**TEXT PROVIDED**
────
Kaufman v. CRA, Inc.
Decision Date | 23 July 1965 |
Docket Number | No. 14645-1.,14645-1. |
Citation | 243 F. Supp. 721 |
Parties | E. H. KAUFMAN, Plaintiff, v. C.R.A., INC. (Formerly The Cooperative Refinery Association), Defendant. |
Court | U.S. District Court — Western District of Missouri |
Buthod & Harrison, Evansville, Ind., Campbell & Clark, Kansas City, Mo., Wilson, Dyar, Houchen & McDonald, Decatur, Ill., for plaintiff.
Douglas Stripp, Robert B. Olsen, Kansas City, Mo., for defendant.
This case pends on defendant's motion for partial summary judgment directed to Count I of plaintiff's amended complaint.
As will later be made apparent in detail, the parties agreed, after one day of actual trial before the Court without a jury, to present the statute of limitations question raised by defendant's pending motion on what, in effect, is an agreed statement of facts. In order that the general factual background of the litigation and relevant dates be put in focus at the outset, we quote a portion of defendant's statement of those matters which plaintiff, in his brief, acknowledged to be substantially correct and accurate:
The facts need not be stated in further detail because it has been agreed that none of the material facts are in dispute (Tr. 34). The transcript of the proceedings reflecting that the parties' factual agreements and stipulations of record is made a part of this memorandum by this reference.
Both parties are also agreed that the statute of limitations question presented by defendant's pending motion is controlled by Missouri law and that Section 516.120 RSMo 1959, V.A.M.S., is the applicable statute.
Plaintiff stated for the record that "the Court may accept September 15, 1955, this date was later changed to September 16, 1955 (Tr. 28), as the date of the last damage suffered by the plaintiff in regard to the cause of action that will be tested by the motion for summary judgment" (Tr. 11) and that plaintiff does not intend "to stretch the date of the sufferance of damage beyond the date of September 16, 1955" (Tr. 18). Plaintiff made clear that he does not contend either that "the mere continuation of a relationship in regard to both the Byer lease and the Howland lease, subsequent to the September 16 1955 date is designed to support any contention that any portion of the cause of action accrued subsequent to the September 16 1955 date" (Tr. 14-15) or that either of the two leases mentioned "was induced either by fraud or by negligence" (Tr. 15).
Plaintiff also concedes that the statute bars the Count I cause of action unless it can be said that the date the statute commenced to run is to be "measured from the date on which plaintiff first had the opportunity to learn of the existence of his claim" (plaintiff's suggestions, page 9). That date is to be distinguished from the date plaintiff sustained his last damage; a date which admittedly would bar plaintiff's claim.
────
**STATED PROBLEM 1**
Name each law firm that the court decision lists as counsel for the plaintiff.
**STATED PROBLEM 2**
Reproduce the lines of the listing that come after the court decision, beginning at the line that has "Task: Uncheck 录屏包含鼠标指针 checkbox" and stopping after the last line of the listing. Leave the pictures out.
────
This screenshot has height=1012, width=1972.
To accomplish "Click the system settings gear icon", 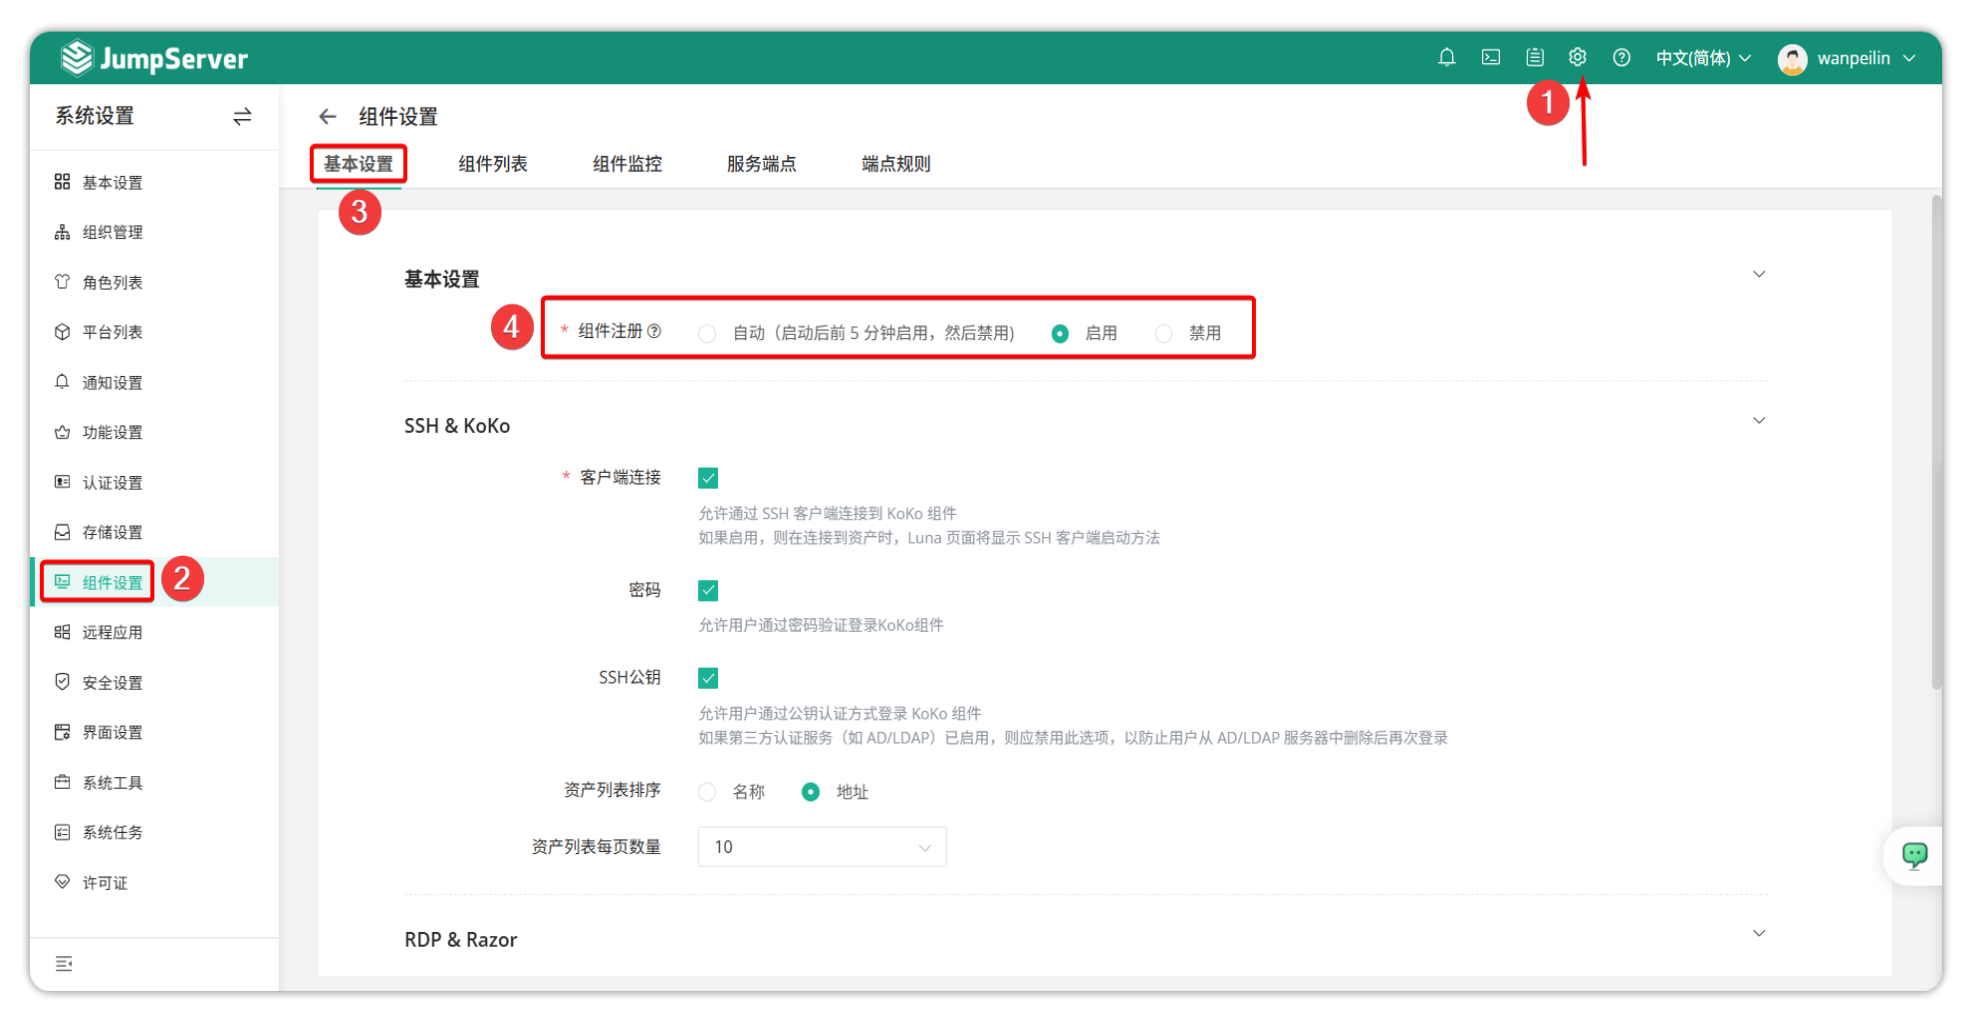I will point(1577,57).
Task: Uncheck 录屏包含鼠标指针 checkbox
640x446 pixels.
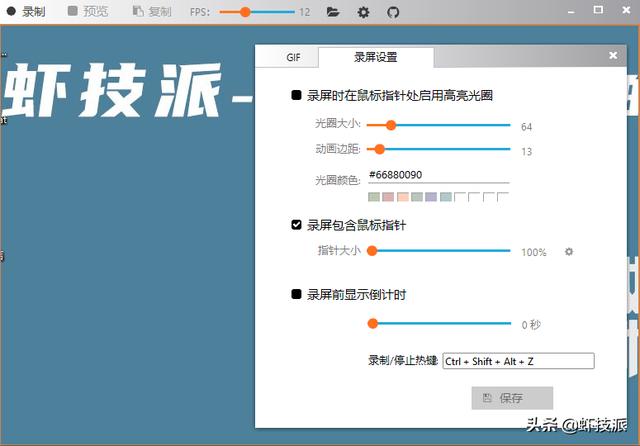Action: pos(297,225)
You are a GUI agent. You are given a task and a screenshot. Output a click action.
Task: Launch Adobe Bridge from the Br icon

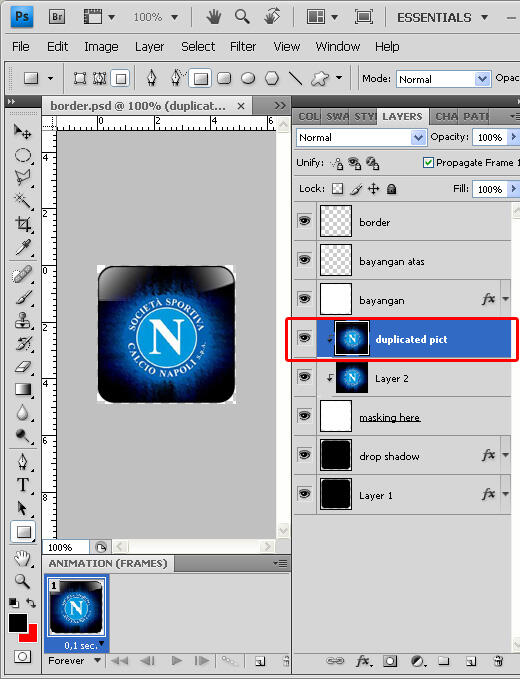tap(57, 17)
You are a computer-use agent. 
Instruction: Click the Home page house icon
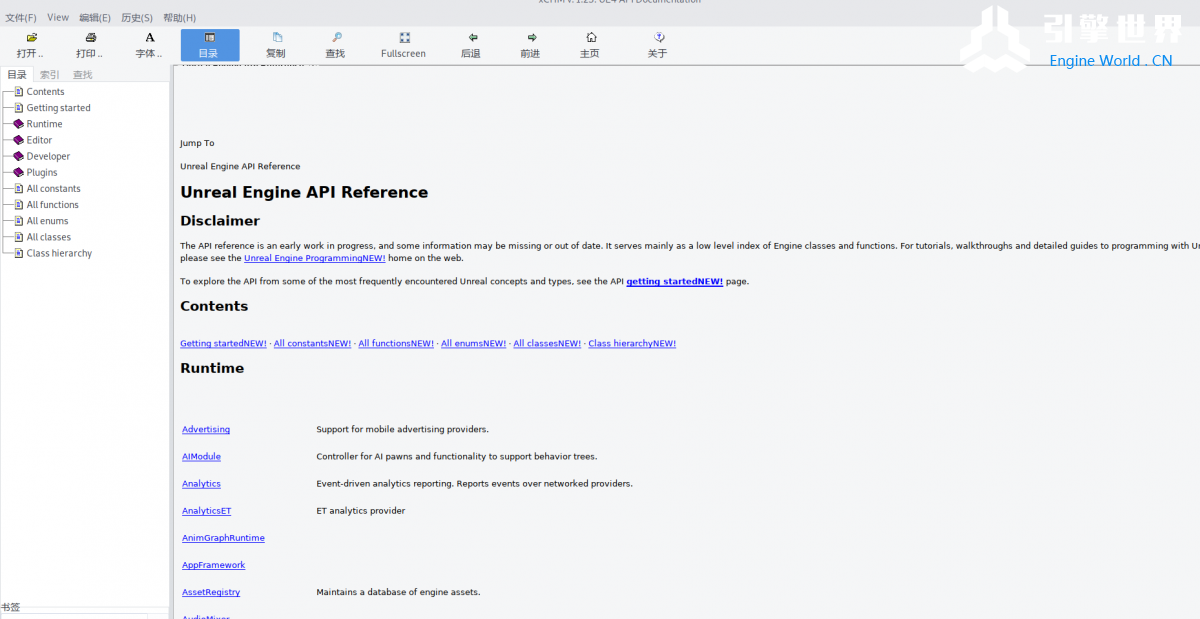click(x=591, y=38)
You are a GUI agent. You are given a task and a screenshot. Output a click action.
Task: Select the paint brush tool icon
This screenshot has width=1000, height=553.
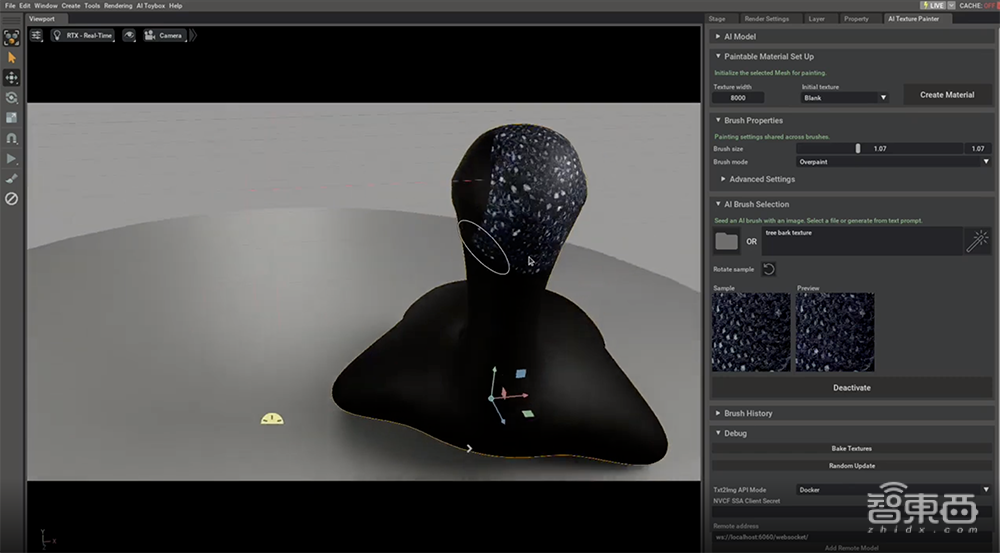(12, 178)
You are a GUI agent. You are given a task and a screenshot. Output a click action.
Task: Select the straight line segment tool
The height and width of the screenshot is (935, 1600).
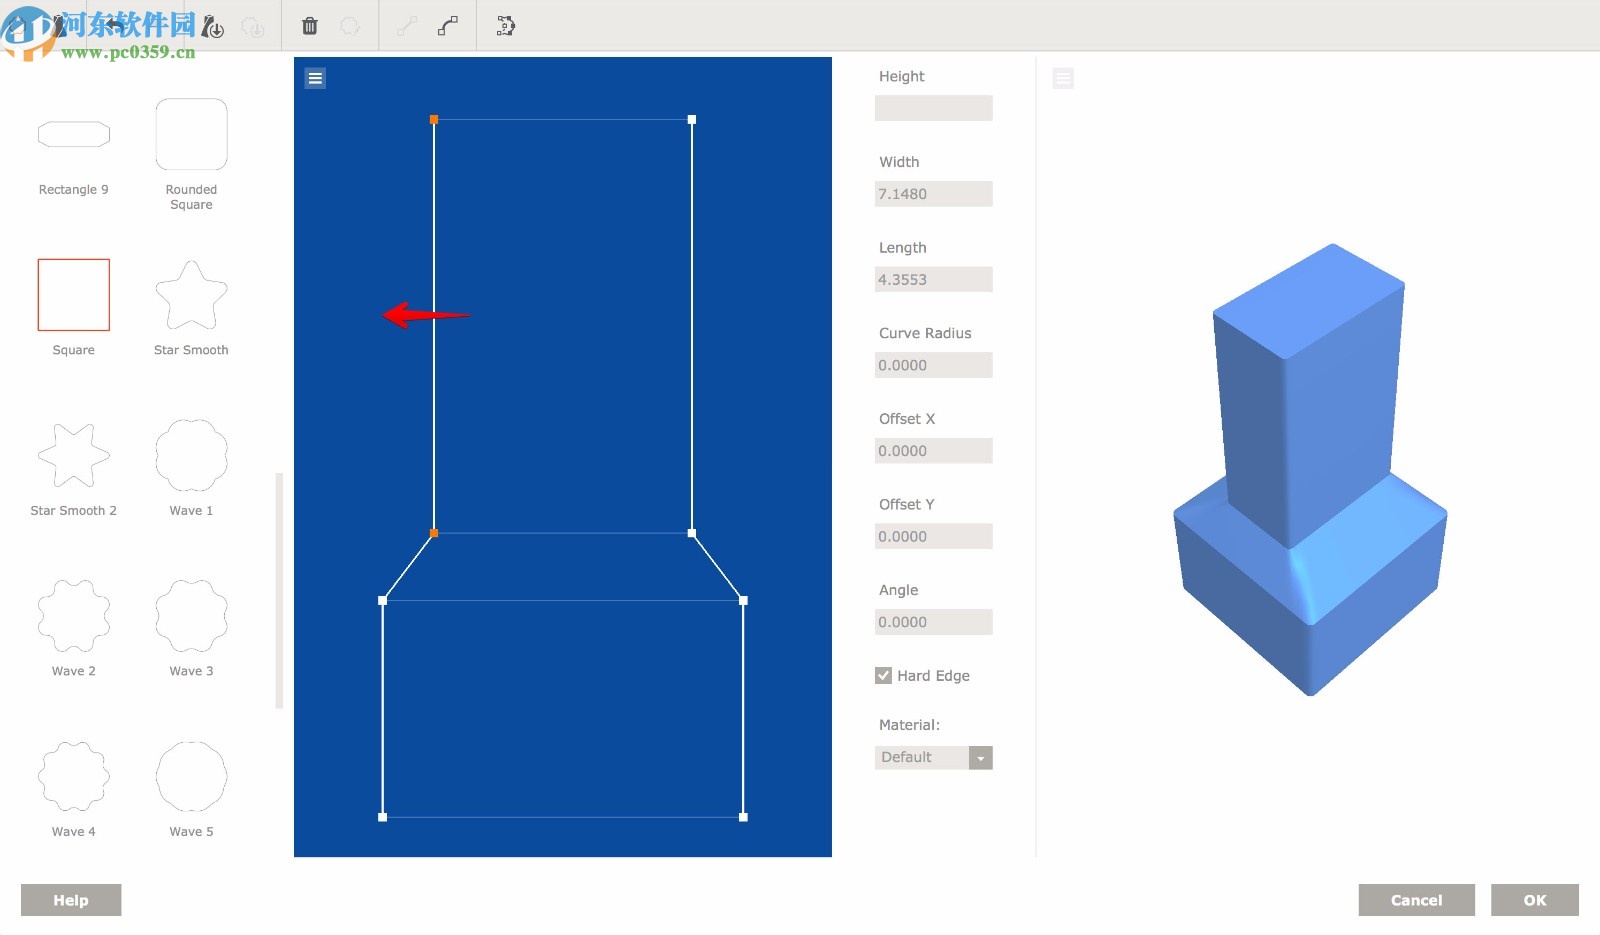(x=405, y=26)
────
**COMPLETE OUTPUT 1**
Buthod & Harrison; Campbell & Clark; Wilson, Dyar, Houchen & McDonald

**COMPLETE OUTPUT 2**
Task: Uncheck 录屏包含鼠标指针 checkbox
640x446 pixels.
Action: pos(297,225)
You are a GUI agent. You are given a task and a screenshot. Output a click action.
Task: Launch Adobe Bridge from the Br icon

tap(57, 17)
You are a computer-use agent. 
Instruction: Click the Home page house icon
click(x=591, y=38)
You are a GUI agent. You are given a task and a screenshot. Output a click action.
Task: Select the paint brush tool icon
This screenshot has width=1000, height=553.
(12, 178)
You are a GUI agent. You are given a task and a screenshot. Output a click action.
Task: Select the straight line segment tool
The height and width of the screenshot is (935, 1600).
(x=405, y=26)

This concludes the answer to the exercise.